Empirical validation that "not every agent needs GPT-4": This seemingly intuitive finding is quantitatively validated through systematic experiments. This has direct guiding significance for the engineering practice of MAS—heterogeneous models can be combined to form a cost-effective multi-agent team.
Plug-and-play design: MasRouter does not change the logic of the underlying MAS frameworks. It merely makes intelligent decisions during the MAS "assembly" stage, allowing seamless integration into various existing frameworks.

Limitations & Future Work¶

High cost of training data collection: Trying various MAS configurations on a large number of queries is required to construct training data, which itself incurs substantial API calling costs.
Generalizability of routing decisions: Whether a router trained on one dataset can generalize to entirely new task types has not been fully verified.
Cascading error propagation: If the collaboration mode is incorrectly selected, subsequent optimal role allocation and LLM routing cannot salvage the performance.
Focus only on API-based models: For locally deployed open-source models, the cost metric differs (mainly GPU time rather than API fees), which requires adjusting the routing strategy.
Future Directions: Exploring online learning routing strategies (continuously optimizing routing based on actual execution feedback) and latency-constrained rather than just cost-constrained routing can be investigated.

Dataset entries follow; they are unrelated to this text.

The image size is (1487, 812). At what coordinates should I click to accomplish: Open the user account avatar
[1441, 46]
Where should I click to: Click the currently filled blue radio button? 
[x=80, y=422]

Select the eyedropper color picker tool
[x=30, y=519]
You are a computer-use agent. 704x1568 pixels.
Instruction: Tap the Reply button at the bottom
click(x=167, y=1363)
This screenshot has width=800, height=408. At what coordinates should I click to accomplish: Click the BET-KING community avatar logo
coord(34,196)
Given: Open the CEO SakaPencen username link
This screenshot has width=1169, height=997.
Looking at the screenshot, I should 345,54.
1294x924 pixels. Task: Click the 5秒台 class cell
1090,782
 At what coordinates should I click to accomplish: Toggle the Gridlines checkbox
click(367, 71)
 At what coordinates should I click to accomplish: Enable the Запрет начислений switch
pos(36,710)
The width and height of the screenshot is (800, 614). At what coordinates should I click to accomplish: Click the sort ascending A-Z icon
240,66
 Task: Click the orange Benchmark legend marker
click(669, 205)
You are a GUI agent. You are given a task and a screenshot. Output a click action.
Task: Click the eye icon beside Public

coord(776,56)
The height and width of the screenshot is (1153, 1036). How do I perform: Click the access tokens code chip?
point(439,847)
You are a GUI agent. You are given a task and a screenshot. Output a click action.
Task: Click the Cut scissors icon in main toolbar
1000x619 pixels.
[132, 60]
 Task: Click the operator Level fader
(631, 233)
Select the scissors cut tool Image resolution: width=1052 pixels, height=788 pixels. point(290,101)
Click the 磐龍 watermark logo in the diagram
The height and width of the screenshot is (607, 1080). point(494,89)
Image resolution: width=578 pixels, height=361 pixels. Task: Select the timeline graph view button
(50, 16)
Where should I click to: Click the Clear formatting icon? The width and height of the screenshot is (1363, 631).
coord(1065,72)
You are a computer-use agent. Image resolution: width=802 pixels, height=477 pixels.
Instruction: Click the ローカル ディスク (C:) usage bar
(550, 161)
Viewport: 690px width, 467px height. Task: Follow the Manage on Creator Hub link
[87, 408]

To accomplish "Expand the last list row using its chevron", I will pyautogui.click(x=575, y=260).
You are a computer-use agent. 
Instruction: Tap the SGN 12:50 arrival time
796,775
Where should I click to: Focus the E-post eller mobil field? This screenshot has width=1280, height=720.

vs RouteLLM: RouteLLM is an LLM routing method in single-agent scenarios, only deciding which model to use. MasRouter builds upon this by adding two dimensions—collaboration mode and role allocation—acting as a "multi-agent version" of RouteLLM.
vs FrugalGPT: FrugalGPT saves costs through model cascading (trying cheaper models first, then more expensive ones if they fail). MasRouter possesses a more macro-level approach, selecting not only models but also collaboration modes and roles, offering a more comprehensive optimization.
vs MapCoder/GPTSwarm: These are specific MAS frameworks, while MasRouter is the "routing scheduler" sitting on top of them, creating a complementary relationship. Experiments also verify that MasRouter can be integrated directly into these frameworks to reduce overhead.

Rating¶

Novelty: ⭐⭐⭐⭐⭐ First to define the MASR problem, with a novel and practical cascade controller design.
Experimental Thoroughness: ⭐⭐⭐⭐ Comprehensively verified across five datasets, complete with ablation and integration experiments.
Writing Quality: ⭐⭐⭐⭐ Clear problem definition with a systematic method description.
Value: ⭐⭐⭐⭐⭐ Highly significant for the deployment and engineering of MAS by directly reducing implementation costs.